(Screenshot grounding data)
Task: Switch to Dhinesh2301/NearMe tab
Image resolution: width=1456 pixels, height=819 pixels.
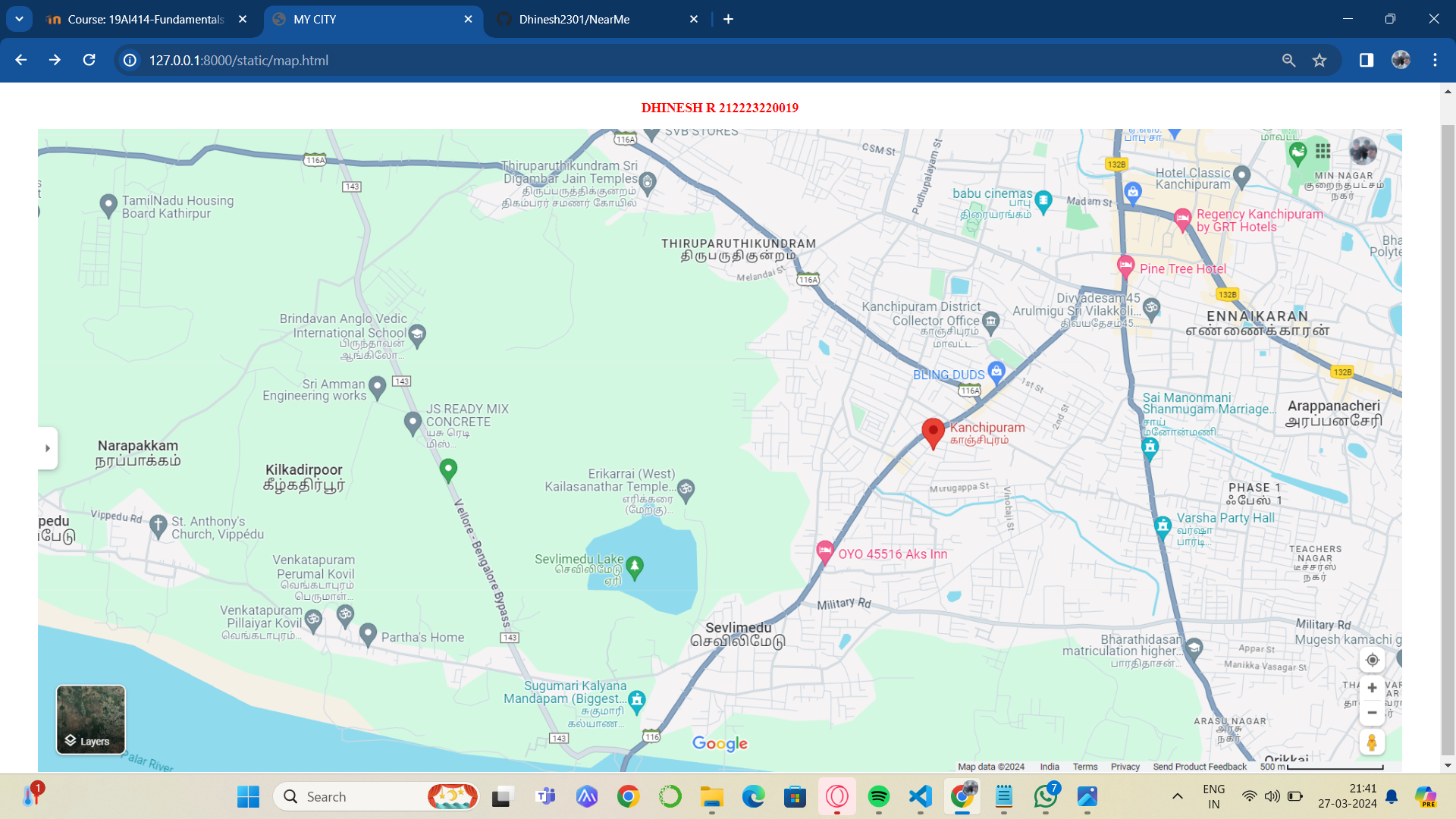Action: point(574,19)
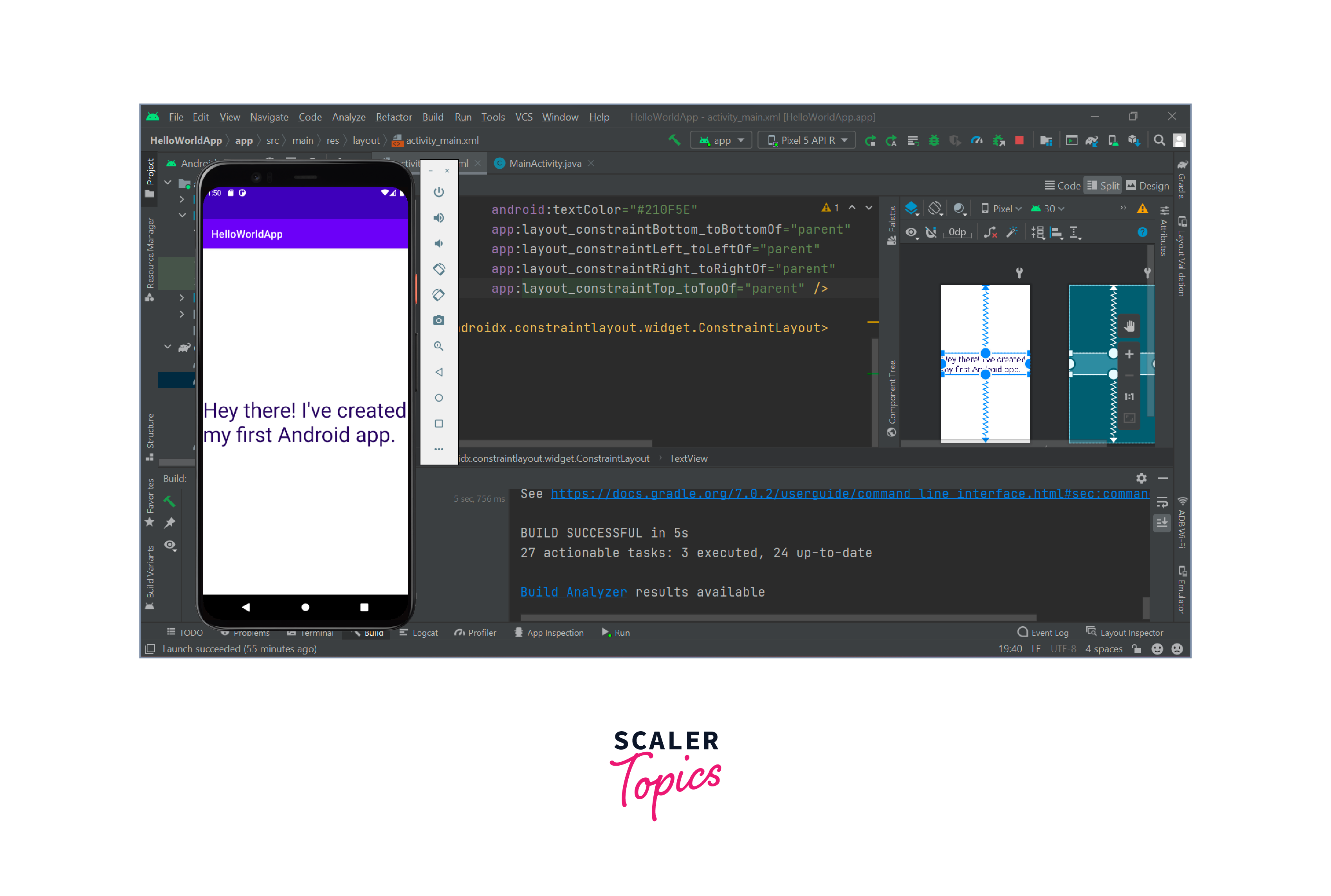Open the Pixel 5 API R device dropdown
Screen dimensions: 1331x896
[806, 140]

## Description of the task
Reproduce the data above without a single change, please, but without its pictures.

## Solution for this problem
Task: Switch to Dhinesh2301/NearMe tab
Image resolution: width=1456 pixels, height=819 pixels.
Action: point(574,19)
Open the Pixel 5 API R device dropdown
Screen dimensions: 1331x896
[806, 140]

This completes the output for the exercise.